Ordinarily, hearing loss is thought of as a challenge that impacts our personal life. It’s about you and your health, between you and your hearing specialist. Personal. And that’s true, on an individual level. But hearing loss, when regarded in a larger perspective, as something that affects 466 million people, we need to understand it as a public health matter.
Now, broadly speaking, that simply means that we should be thinking of hearing loss as something that affects society overall. So as a society, we need to consider how to manage it.
The Cost of Hearing Loss
William has hearing impairment. He just found out last week and against the advice of his hearing professional, that he can wait a while before looking into with hearing aids. Unfortunately, this impacts William’s job performance; it’s been difficult for him to keep up in meetings, it takes him longer to get his work done, and so on.
He also spends much more time at home by himself. It’s just too frustrating to keep up with all the levels of conversation (he feels like people talk too much anyway). So he self isolates rather than going out.
With time, these decisions accumulate for William.
- Economic cost: Neglecting his hearing loss can affect his income over time. According to the World Health Organization, hearing loss can lead to a certain magnitude of underemployment and unemployment. Overall, this can cost the world economy as much as $105 billion in lost income and revenue. And that’s just the tip of the iceberg, so to speak, since the effect of that lost income has a ripple effect through economic systems.
- Social cost: William’s friends and family miss! His social isolation is costing him relationships. It’s feasible that his friends don’t even know he has his hearing loss, so when he doesn’t hear them he seems aloof. It can come across as anger or insensitivity. This puts added strain on their relationships.
What Makes Hearing Loss a Public Health Situation?
While on a personal level these costs will certainly be felt (William might be having a hard time socially and economically), everyone else is also impacted. With less money to his name, William isn’t spending as much at the local shops. More attention will have to be given to William by his family because he doesn’t have as many friends. His health can be impacted overall and can lead to increased healthcare costs. If he’s uninsured, those costs get passed on to the public. And so, people around William are impacted quite profoundly.

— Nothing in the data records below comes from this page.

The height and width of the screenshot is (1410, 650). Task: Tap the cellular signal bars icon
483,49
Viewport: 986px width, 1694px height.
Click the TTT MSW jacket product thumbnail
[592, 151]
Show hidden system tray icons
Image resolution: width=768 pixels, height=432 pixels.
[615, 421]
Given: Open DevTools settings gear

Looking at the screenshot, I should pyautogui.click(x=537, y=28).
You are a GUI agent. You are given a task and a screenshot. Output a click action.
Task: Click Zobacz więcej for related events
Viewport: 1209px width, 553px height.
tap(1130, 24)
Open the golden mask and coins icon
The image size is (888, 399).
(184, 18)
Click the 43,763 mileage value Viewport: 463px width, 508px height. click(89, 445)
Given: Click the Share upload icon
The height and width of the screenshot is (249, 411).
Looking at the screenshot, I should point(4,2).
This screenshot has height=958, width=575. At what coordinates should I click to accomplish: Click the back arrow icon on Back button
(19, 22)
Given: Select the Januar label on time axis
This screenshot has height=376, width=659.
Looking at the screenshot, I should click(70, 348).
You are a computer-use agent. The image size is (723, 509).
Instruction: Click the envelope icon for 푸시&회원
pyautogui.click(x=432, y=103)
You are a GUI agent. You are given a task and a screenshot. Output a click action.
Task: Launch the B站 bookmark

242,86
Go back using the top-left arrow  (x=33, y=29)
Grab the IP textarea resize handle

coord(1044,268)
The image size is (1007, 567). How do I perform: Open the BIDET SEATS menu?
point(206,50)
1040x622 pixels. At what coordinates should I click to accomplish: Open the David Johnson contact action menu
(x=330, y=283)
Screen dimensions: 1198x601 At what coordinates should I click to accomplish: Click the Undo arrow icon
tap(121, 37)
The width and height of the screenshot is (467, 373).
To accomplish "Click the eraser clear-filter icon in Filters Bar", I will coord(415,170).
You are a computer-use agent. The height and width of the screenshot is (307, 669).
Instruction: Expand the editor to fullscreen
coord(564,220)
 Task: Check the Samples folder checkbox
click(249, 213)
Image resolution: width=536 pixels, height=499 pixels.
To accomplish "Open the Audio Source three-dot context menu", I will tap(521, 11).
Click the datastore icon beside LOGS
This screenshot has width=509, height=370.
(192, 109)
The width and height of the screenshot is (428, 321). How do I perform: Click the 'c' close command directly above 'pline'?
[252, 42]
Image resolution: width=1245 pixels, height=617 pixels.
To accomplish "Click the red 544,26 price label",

You can get a sense of why public health officials take this problem very seriously when you multiply William by 466 million people.
Managing Hearing Loss
Fortunately, there are a couple of pretty easy ways to improve this particular public health concern: treatment and prevention. When you correctly treat hearing loss (typically by wearing hearing aids), you can have very dramatic results:
- Communicating with friends and family will be easier so you will notice your relationships improve.
- The demands of your job will be more easily handled.
- It will be easier to engage in countless social functions if you’re able to hear better.
- Your risk of conditions like dementia, anxiety, depression, and balance issues will be decreased with management of hearing loss.
Treating your hearing loss is one way to promote strong health, both physically and mentally. It seems logical, then, that a lot more medical professionals are making hearing health a priority.
It’s just as important to think of prevention. Public information strategies aim at giving people the information they need to avoid loud, damaging noise. But even everyday noises can lead to hearing loss, like listening to headphones too loud or mowing your lawn.
You can get apps that will monitor sound levels and alert you when they get too loud. Safeguarding the public’s hearing in an extensive and practical way (often using education) is one way to have a big effect.
A Little Help Goes a Long Way
Some states in the U.S. are even transforming the way that health insurance treats hearing health. That’s a strategy founded on strong research and good public health policy. When we alter our thinking about hearing loss, and about preventing hearing loss, we can significantly impact public health for the good.
And that helps everyone, 466 million and beyond.